①利益率10%の新規製品を上市し、売上を昨年対比で105%伸ばした場合
②既存製品の値上げによって売上を昨年対比で105%伸ばした場合
両方とも同じく昨年対比105%の売上向上となっていますが、①の新製品上市のケースでは、105%売り上げを伸ばした分の10%が利益となりますので、例えば、元々100億円の事業の場合、5億円が新規製品の売上となり、昨年対比でプラスになった利益は0.5億円です。値上げについては値上げした分がそのまま利益になりますので値上げ額として5億円、昨年対比でプラスになった利益としても5億円がそのまま計上されます。従って、価格を上げたり下げたりするだけで販売量以上に収益へ直結するのがプライシングということになります。

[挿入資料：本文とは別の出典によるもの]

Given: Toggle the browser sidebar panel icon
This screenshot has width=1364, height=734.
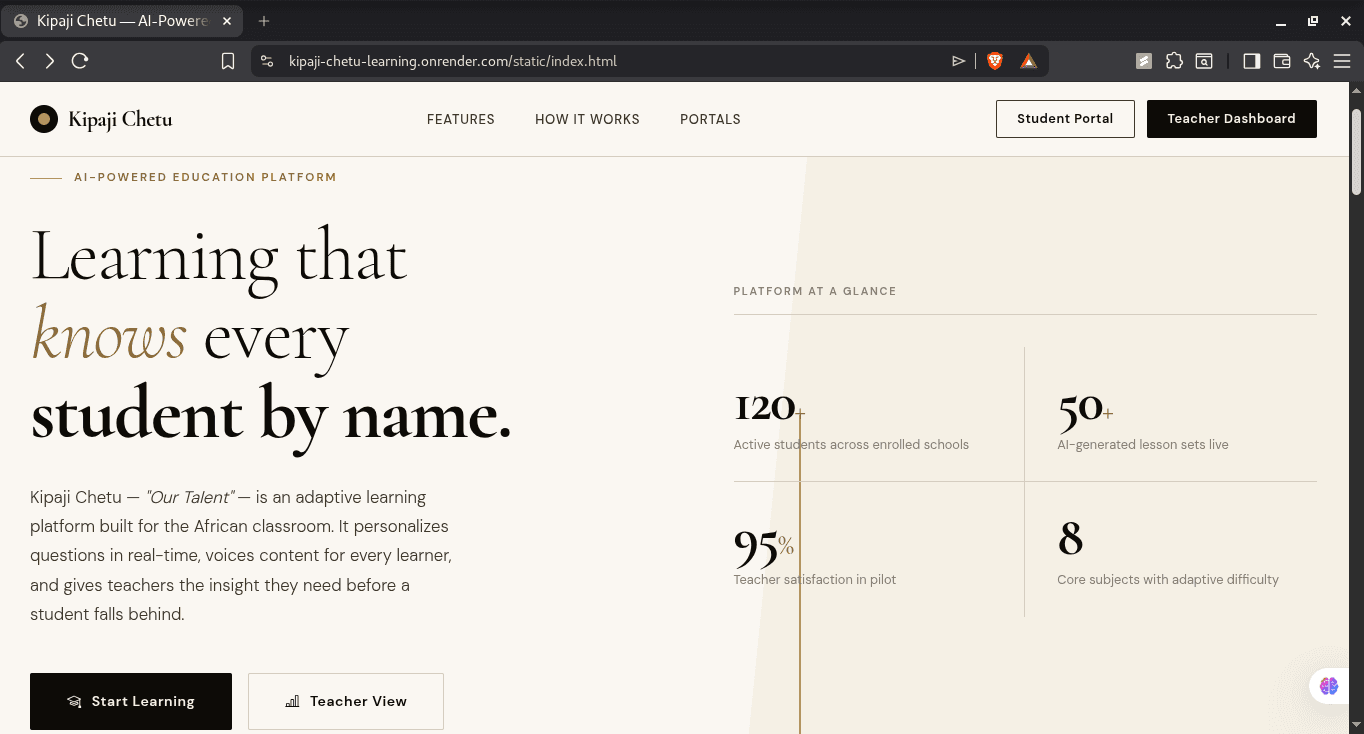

経営層から見て自社コストが上昇すれば直ぐに値上げという選択肢を取りたくなるのは上記の計算が理由となります。
自社のマーケティング戦略を見直さずに安易に値上げだけを行ってしまう場合は『自社都合』のマーケティングとなり、予期せぬ売上低下を招くことになるため注意が必要である一方で、『顧客都合』を考えていると一向に値上げが出来ず収益を悪化させます。
『自社都合』と『会社都合』両方の最適解を見つける方法は、『正しい自社の価値を把握しているかどうか』次第です。だからこそ、3C分析、4P分析などを含めたマーケティング戦略が重要になってきます。
これによって、製品コスト削減が可能なのか、競合は値上げを実施しているのか、自社製品の価値はどれぐらい顧客が感じているのか(=値上げの許容範囲はどれぐらいか)、価格弾力性のある製品なのかということについて分析した上で、値上げをどのようなタイミングで、いくらの値上げ幅で、どの製品で、どの顧客に対して実施していくのかということを考察します。
急に考えても判断が難しいものとなりますので、ベースとなる価格戦略が非常に重要となります。
価格戦略を大きく分けると2つの戦略しかありません。
価値を売るプライシングか、そうでないかです。
凄くシンプルです。そして、このNoteで説明しているバリュープロポジションを描くマーケティングにおいては、バリューベースプライシングを取り入れる必要がありますので、やるべき戦略はひとつですが全体感を押えながら、更にこまかな戦術を含めて纏めています。
・価格戦略
価値を売る価格戦略:バリューベースプライシング
価値を売れない価格戦略:コストベースプライシング、競合ベースプライシング
バリューベースドプライシング
顧客が感じる価値をベースに自社製品・サービスの価格を決めていく手法です。価値が高く顧客が支払ってくれる限りは自社コストと関係のないプライシングが可能です。例えば、他社にはない特殊な性能を持ち、特定のアプリケーションではこれを使わざるを得ないという製品ならば高価格で販売できる可能性があります。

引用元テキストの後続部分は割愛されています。